6. During trial, on behalf of the claimant, P.Ws.1 and 2 were
examined and Exs.A1 to A9 and Exs.C1 and C2 were marked. On
behalf of the respondents, R.W.1 was examined and Ex.B1 was
marked.
7. After considering the oral and documentary evidence on
record, the Tribunal came to the conclusion that the accident
occurred due to the rash and negligent driving of driver of the
Auto and awarded total compensation of Rs.2,42,038/- together
with interest @ 7.5% per annum payable the 1st respondent only
while dismissing the claim against the Insurance Company as
there is breach of policy conditions. Challenging the said
finding, the claimant filed the present appeal.
GSD, J Macma_2056_2014
8. Learned Counsel for the claimant would submit that the
Tribunal erred in exonerating the Insurance Company from its
liability.
9. Learned Standing Counsel for the Insurance Company is
that the Tribunal has rightly exonerated the insurance company
as there is a breach of policy conditions and the same warrants
no interference.
10. Admittedly as per the charge sheet five persons including
the driver were traveling in the auto at the time of accident.

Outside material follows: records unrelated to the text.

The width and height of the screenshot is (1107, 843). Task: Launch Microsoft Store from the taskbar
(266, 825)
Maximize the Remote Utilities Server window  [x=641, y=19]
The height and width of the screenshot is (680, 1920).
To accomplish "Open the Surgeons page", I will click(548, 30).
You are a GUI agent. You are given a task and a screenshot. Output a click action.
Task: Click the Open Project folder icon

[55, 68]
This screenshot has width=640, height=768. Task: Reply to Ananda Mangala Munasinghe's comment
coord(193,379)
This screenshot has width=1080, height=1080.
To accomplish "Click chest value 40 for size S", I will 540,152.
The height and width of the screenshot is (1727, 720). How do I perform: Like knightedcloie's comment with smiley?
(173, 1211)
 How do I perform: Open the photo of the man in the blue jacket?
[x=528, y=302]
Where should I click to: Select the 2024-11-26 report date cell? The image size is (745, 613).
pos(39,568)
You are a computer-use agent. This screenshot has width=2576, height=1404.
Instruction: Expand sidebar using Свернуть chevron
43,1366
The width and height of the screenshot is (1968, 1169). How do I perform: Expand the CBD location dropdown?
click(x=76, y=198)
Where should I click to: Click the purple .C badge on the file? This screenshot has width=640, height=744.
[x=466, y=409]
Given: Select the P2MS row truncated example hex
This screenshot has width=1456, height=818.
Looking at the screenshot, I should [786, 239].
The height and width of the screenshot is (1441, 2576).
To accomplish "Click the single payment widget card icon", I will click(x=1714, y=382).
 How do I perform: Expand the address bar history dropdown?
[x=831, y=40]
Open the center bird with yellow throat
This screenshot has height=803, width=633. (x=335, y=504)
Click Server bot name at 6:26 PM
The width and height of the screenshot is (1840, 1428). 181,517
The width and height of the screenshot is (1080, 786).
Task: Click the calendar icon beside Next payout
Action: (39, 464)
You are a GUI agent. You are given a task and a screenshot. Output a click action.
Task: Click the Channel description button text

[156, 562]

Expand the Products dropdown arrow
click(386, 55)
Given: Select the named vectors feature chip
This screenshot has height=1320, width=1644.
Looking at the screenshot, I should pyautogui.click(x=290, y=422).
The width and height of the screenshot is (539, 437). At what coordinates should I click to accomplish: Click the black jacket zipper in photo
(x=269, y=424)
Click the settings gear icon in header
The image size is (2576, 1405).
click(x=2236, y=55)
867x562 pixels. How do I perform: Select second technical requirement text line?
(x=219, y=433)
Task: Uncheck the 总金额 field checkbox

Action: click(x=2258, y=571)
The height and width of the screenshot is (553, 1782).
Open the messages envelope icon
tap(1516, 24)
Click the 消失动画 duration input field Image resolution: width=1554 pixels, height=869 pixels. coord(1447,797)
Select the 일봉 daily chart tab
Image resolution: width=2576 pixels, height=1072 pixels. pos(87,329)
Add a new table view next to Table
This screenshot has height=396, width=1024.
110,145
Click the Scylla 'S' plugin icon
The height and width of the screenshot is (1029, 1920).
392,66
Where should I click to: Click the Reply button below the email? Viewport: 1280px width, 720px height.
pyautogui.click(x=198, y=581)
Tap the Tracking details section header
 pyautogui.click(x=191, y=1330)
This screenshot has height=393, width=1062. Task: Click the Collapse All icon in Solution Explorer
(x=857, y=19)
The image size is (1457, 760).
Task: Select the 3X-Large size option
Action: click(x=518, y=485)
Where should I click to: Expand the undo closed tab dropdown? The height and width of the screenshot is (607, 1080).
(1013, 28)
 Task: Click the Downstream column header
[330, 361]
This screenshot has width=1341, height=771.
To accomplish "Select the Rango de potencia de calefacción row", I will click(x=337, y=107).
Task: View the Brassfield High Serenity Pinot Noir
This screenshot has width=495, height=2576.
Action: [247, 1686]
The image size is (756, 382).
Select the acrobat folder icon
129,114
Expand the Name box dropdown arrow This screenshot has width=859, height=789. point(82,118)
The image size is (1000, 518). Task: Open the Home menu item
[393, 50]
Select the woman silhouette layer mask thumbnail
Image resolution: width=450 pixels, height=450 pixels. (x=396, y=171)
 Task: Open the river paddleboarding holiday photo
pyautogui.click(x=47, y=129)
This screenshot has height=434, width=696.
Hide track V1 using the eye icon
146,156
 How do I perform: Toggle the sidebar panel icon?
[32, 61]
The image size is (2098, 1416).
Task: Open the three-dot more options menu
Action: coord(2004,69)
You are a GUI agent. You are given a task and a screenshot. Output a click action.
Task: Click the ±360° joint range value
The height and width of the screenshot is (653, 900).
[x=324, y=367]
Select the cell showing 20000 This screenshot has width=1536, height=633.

The seating capacity of the offending vehicle was four in all. It
is well settled law that even if, passenger vehicle is overloaded,
the Insurance Company is not totally absolved of its liability to
indemnify the owner. In United India Insurance Co. Ltd. v.
K.M. Poonam and others1, and National Insurance Co. Ltd. v.
Tulna Devi and others2, though the vehicle was carrying
passengers in excess of the number of passengers permitted,
which was beyond the terms of the contract, the Supreme Court
2011 ACJ 917
2009 ACJ 581
GSD, J Macma_2056_2014
had applied the principle of pay and recover. Therefore, in the
light of the judgments of the Apex Court referred to above, the
Insurance Company is directed to pay the compensation amount
at the first instance and then recover the same from the owner
of the vehicle.
11. Accordingly, the M.A.C.M.A. is allowed and following the
doctrine 'pay and recover', the 2nd respondent-Insurance
Company is directed to pay the compensation amount awarded
by the Tribunal together with accrued interest thereon to the
appellant-claimant, at the first instance and thereafter recover
the same from the owner of the offending vehicle i.e., the 1st
respondent without initiating any separate proceedings. There
shall be no order as to costs.
Miscellaneous petitions, if any, pending shall stand closed.